◆ Task directions: Please transcribe, word for word, only the lines from the one containing "You are a GUI" through the last line of the records below, both included, and leave out every picture.

◆ Data provided:
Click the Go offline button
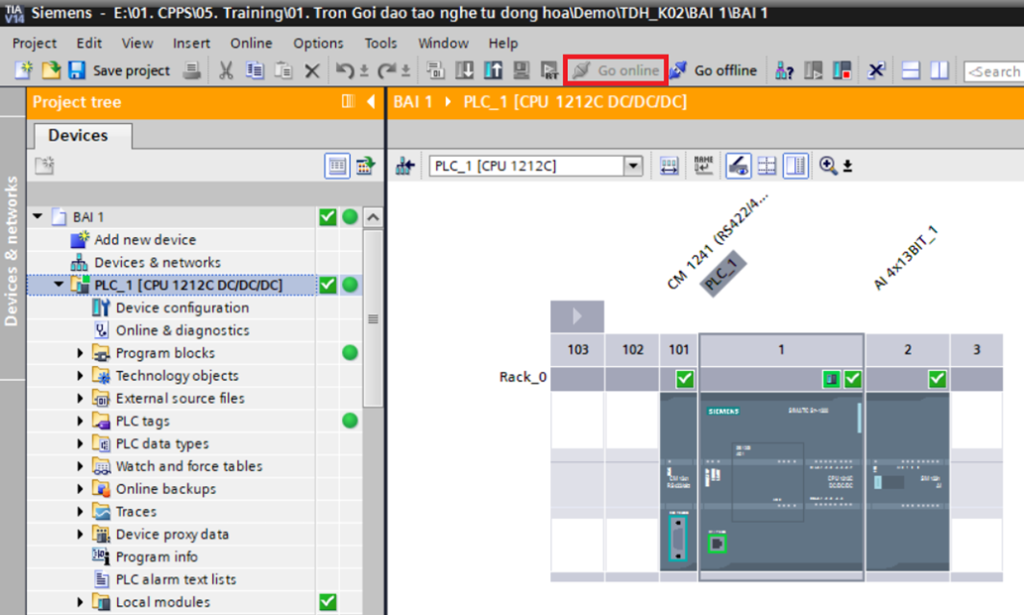tap(714, 71)

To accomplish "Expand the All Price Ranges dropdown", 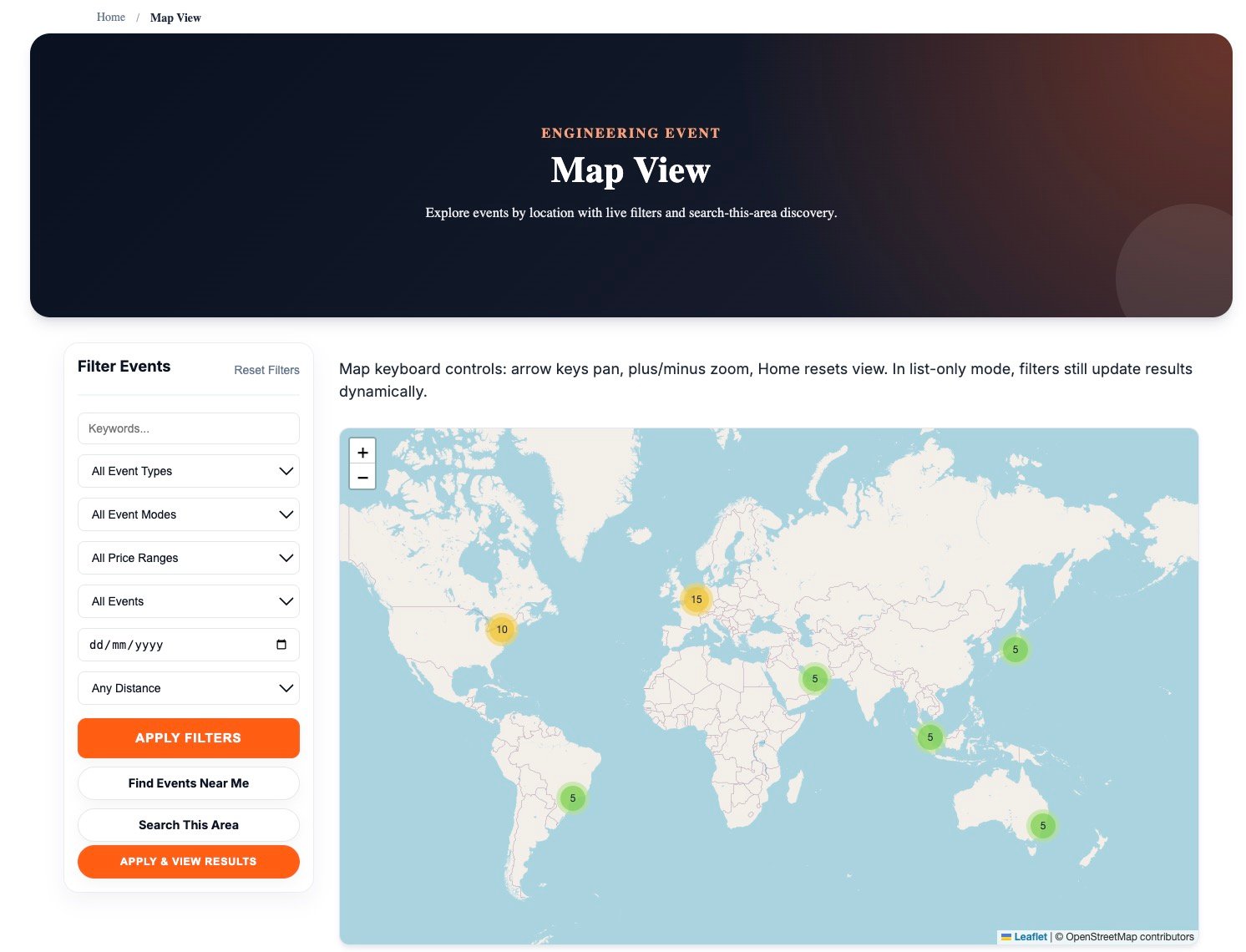I will (x=188, y=558).
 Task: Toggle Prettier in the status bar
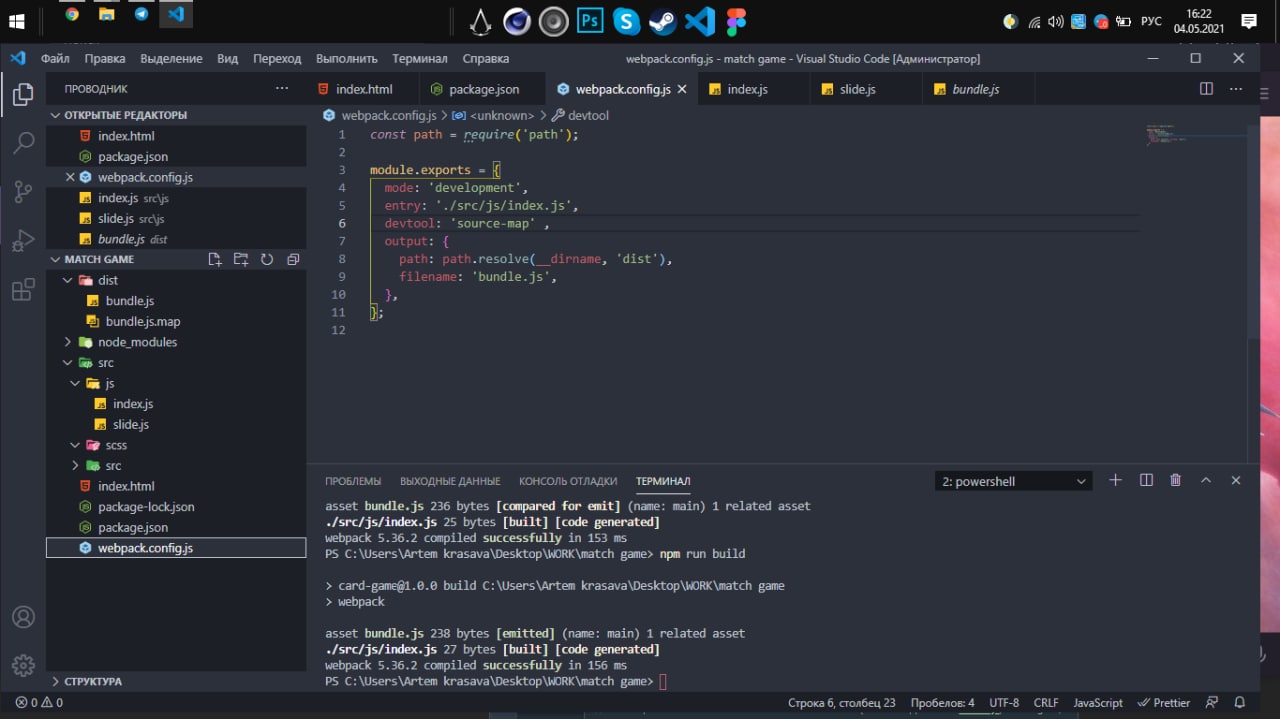[x=1165, y=702]
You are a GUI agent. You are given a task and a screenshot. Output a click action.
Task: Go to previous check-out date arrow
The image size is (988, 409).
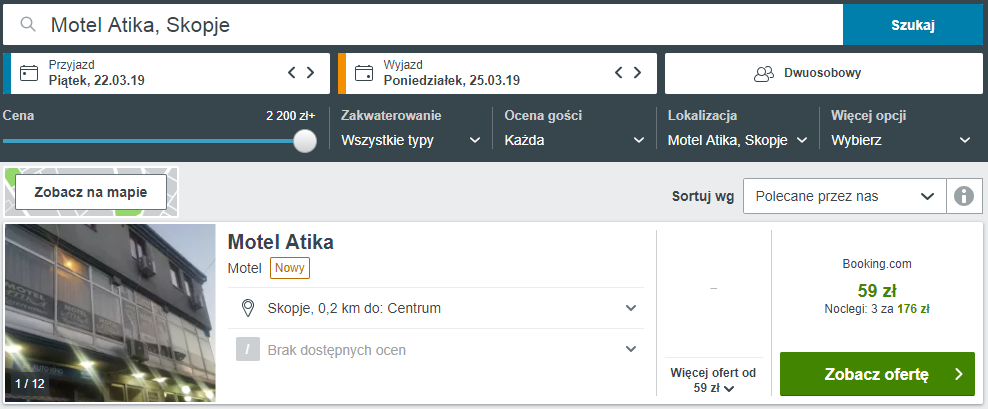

◆ Expected answer:
You are a GUI agent. You are given a task and a screenshot. Output a click action.
Task: Go to previous check-out date arrow
The image size is (988, 409).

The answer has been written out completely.